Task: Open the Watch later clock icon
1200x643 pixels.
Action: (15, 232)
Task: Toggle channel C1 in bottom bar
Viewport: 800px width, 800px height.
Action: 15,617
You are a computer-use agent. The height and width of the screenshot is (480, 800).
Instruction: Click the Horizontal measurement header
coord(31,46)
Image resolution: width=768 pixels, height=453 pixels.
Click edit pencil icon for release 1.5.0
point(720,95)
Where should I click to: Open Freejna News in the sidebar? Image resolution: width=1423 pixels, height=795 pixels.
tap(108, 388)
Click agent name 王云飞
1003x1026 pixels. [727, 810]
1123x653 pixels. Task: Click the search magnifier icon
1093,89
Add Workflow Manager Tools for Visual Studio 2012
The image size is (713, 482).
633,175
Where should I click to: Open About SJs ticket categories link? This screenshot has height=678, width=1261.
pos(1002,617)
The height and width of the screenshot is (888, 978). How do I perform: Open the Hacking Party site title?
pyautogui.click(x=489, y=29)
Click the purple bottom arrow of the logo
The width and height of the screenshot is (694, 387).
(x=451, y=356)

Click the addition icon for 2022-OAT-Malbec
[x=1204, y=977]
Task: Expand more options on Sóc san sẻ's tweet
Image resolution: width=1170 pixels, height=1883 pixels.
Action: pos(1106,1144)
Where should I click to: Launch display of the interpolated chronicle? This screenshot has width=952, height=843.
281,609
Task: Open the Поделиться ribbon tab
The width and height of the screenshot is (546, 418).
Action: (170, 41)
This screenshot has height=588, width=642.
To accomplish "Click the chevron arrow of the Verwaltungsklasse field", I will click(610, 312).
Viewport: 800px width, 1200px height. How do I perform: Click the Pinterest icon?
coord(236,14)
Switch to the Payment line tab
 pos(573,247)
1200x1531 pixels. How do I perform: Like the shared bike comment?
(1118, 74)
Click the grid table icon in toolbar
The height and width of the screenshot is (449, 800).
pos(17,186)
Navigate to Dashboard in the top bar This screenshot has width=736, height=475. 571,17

● ● ● ● ●

WHAT TO PRODUCE = Leave out every line ahead of the one containing "The width and height of the screenshot is (546, 418)." and print the rest of the listing exactly.

TASK RESPONSE =
The width and height of the screenshot is (546, 418).
Action: (170, 41)
This screenshot has height=588, width=642.
To accomplish "Click the chevron arrow of the Verwaltungsklasse field", I will click(610, 312).
Viewport: 800px width, 1200px height. How do I perform: Click the Pinterest icon?
coord(236,14)
Switch to the Payment line tab
 pos(573,247)
1200x1531 pixels. How do I perform: Like the shared bike comment?
(1118, 74)
Click the grid table icon in toolbar
The height and width of the screenshot is (449, 800).
pos(17,186)
Navigate to Dashboard in the top bar This screenshot has width=736, height=475. 571,17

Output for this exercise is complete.